** start SOURCE MATERIAL **
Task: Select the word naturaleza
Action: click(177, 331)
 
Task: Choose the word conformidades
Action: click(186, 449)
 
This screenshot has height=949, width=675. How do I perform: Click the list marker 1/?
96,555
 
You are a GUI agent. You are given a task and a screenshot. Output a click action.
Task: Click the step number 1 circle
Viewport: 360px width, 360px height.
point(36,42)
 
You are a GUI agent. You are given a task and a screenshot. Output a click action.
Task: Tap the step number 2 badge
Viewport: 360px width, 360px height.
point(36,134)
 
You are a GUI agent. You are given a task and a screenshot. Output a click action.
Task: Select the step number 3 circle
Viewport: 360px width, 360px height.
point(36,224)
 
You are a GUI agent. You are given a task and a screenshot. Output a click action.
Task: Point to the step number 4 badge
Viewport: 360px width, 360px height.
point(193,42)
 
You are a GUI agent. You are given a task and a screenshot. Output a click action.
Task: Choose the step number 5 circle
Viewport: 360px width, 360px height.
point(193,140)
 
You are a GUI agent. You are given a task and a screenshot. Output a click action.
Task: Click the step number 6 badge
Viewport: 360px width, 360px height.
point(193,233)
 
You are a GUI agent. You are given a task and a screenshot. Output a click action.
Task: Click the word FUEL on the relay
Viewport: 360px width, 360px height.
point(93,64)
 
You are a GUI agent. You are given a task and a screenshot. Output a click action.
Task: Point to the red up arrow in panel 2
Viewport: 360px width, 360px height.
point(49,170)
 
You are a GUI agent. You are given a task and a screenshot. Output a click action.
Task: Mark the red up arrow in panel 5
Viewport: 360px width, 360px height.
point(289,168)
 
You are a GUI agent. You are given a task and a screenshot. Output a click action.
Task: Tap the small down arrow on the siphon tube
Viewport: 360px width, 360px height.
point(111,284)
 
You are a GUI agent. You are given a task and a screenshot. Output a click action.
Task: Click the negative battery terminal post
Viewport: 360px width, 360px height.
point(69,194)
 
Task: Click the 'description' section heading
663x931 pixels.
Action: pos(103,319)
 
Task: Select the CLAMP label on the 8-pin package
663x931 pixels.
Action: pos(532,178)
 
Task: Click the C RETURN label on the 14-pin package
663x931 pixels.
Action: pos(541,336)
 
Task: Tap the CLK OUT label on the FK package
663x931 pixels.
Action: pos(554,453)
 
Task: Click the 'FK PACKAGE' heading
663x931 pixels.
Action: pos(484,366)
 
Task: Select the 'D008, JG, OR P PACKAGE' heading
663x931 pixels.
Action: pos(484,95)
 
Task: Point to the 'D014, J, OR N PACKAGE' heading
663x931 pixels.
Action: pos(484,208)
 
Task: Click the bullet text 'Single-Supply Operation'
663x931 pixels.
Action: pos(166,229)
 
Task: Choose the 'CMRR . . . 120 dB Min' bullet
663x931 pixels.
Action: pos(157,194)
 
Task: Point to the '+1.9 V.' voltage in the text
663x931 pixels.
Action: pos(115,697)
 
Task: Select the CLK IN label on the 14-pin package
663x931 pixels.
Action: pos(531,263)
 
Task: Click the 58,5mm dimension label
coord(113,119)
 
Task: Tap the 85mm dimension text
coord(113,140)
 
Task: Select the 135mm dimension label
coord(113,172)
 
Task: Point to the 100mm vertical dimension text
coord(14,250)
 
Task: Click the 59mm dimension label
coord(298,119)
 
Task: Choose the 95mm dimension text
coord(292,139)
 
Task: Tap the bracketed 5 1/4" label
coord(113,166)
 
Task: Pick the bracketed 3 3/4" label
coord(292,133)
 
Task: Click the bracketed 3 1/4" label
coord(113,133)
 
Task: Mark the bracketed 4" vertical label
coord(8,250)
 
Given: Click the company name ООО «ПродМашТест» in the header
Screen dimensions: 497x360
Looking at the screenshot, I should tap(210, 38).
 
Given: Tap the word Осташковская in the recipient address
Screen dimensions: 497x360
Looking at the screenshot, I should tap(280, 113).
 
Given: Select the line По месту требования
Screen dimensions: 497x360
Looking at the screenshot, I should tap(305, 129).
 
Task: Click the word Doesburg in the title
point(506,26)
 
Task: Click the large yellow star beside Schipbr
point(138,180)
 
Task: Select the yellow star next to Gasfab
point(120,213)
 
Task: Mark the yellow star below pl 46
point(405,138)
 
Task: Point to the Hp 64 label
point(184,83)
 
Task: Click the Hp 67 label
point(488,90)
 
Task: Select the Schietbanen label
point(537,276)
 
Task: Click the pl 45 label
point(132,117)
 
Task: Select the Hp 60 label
** end SOURCE MATERIAL **
## WHAT TO WORK ON
Rewrite all the entries above, swapping "yellow star" for "gold star" and keeping everything else the same.

## COMPLETED TASK
Task: Select the word naturaleza
Action: click(177, 331)
 
Task: Choose the word conformidades
Action: click(186, 449)
 
This screenshot has height=949, width=675. How do I perform: Click the list marker 1/?
96,555
 
You are a GUI agent. You are given a task and a screenshot. Output a click action.
Task: Click the step number 1 circle
Viewport: 360px width, 360px height.
point(36,42)
 
You are a GUI agent. You are given a task and a screenshot. Output a click action.
Task: Tap the step number 2 badge
Viewport: 360px width, 360px height.
point(36,134)
 
You are a GUI agent. You are given a task and a screenshot. Output a click action.
Task: Select the step number 3 circle
Viewport: 360px width, 360px height.
point(36,224)
 
You are a GUI agent. You are given a task and a screenshot. Output a click action.
Task: Point to the step number 4 badge
Viewport: 360px width, 360px height.
point(193,42)
 
You are a GUI agent. You are given a task and a screenshot. Output a click action.
Task: Choose the step number 5 circle
Viewport: 360px width, 360px height.
point(193,140)
 
You are a GUI agent. You are given a task and a screenshot. Output a click action.
Task: Click the step number 6 badge
Viewport: 360px width, 360px height.
point(193,233)
 
You are a GUI agent. You are given a task and a screenshot. Output a click action.
Task: Click the word FUEL on the relay
Viewport: 360px width, 360px height.
point(93,64)
 
You are a GUI agent. You are given a task and a screenshot. Output a click action.
Task: Point to the red up arrow in panel 2
Viewport: 360px width, 360px height.
point(49,170)
 
You are a GUI agent. You are given a task and a screenshot. Output a click action.
Task: Mark the red up arrow in panel 5
Viewport: 360px width, 360px height.
point(289,168)
 
You are a GUI agent. You are given a task and a screenshot. Output a click action.
Task: Tap the small down arrow on the siphon tube
Viewport: 360px width, 360px height.
point(111,284)
 
You are a GUI agent. You are given a task and a screenshot. Output a click action.
Task: Click the negative battery terminal post
Viewport: 360px width, 360px height.
point(69,194)
 
Task: Click the 'description' section heading
663x931 pixels.
Action: pos(103,319)
 
Task: Select the CLAMP label on the 8-pin package
663x931 pixels.
Action: pos(532,178)
 
Task: Click the C RETURN label on the 14-pin package
663x931 pixels.
Action: pos(541,336)
 
Task: Tap the CLK OUT label on the FK package
663x931 pixels.
Action: pos(554,453)
 
Task: Click the 'FK PACKAGE' heading
663x931 pixels.
Action: pos(484,366)
 
Task: Select the 'D008, JG, OR P PACKAGE' heading
663x931 pixels.
Action: pos(484,95)
 
Task: Point to the 'D014, J, OR N PACKAGE' heading
663x931 pixels.
Action: pos(484,208)
 
Task: Click the bullet text 'Single-Supply Operation'
663x931 pixels.
Action: pos(166,229)
 
Task: Choose the 'CMRR . . . 120 dB Min' bullet
663x931 pixels.
Action: pos(157,194)
 
Task: Point to the '+1.9 V.' voltage in the text
663x931 pixels.
Action: pos(115,697)
 
Task: Select the CLK IN label on the 14-pin package
663x931 pixels.
Action: pos(531,263)
 
Task: Click the 58,5mm dimension label
coord(113,119)
 
Task: Tap the 85mm dimension text
coord(113,140)
 
Task: Select the 135mm dimension label
coord(113,172)
 
Task: Point to the 100mm vertical dimension text
coord(14,250)
 
Task: Click the 59mm dimension label
coord(298,119)
 
Task: Choose the 95mm dimension text
coord(292,139)
 
Task: Tap the bracketed 5 1/4" label
coord(113,166)
 
Task: Pick the bracketed 3 3/4" label
coord(292,133)
 
Task: Click the bracketed 3 1/4" label
coord(113,133)
 
Task: Mark the bracketed 4" vertical label
coord(8,250)
 
Given: Click the company name ООО «ПродМашТест» in the header
Screen dimensions: 497x360
Looking at the screenshot, I should tap(210, 38).
 
Given: Tap the word Осташковская in the recipient address
Screen dimensions: 497x360
Looking at the screenshot, I should tap(280, 113).
 
Given: Select the line По месту требования
Screen dimensions: 497x360
Looking at the screenshot, I should tap(305, 129).
 
Task: Click the word Doesburg in the title
point(506,26)
 
Task: Click the large gold star beside Schipbr
point(138,180)
 
Task: Select the gold star next to Gasfab
point(120,213)
 
Task: Mark the gold star below pl 46
point(405,138)
 
Task: Point to the Hp 64 label
point(184,83)
 
Task: Click the Hp 67 label
point(488,90)
 
Task: Select the Schietbanen label
point(537,276)
 
Task: Click the pl 45 label
point(132,117)
 
Task: Select the Hp 60 label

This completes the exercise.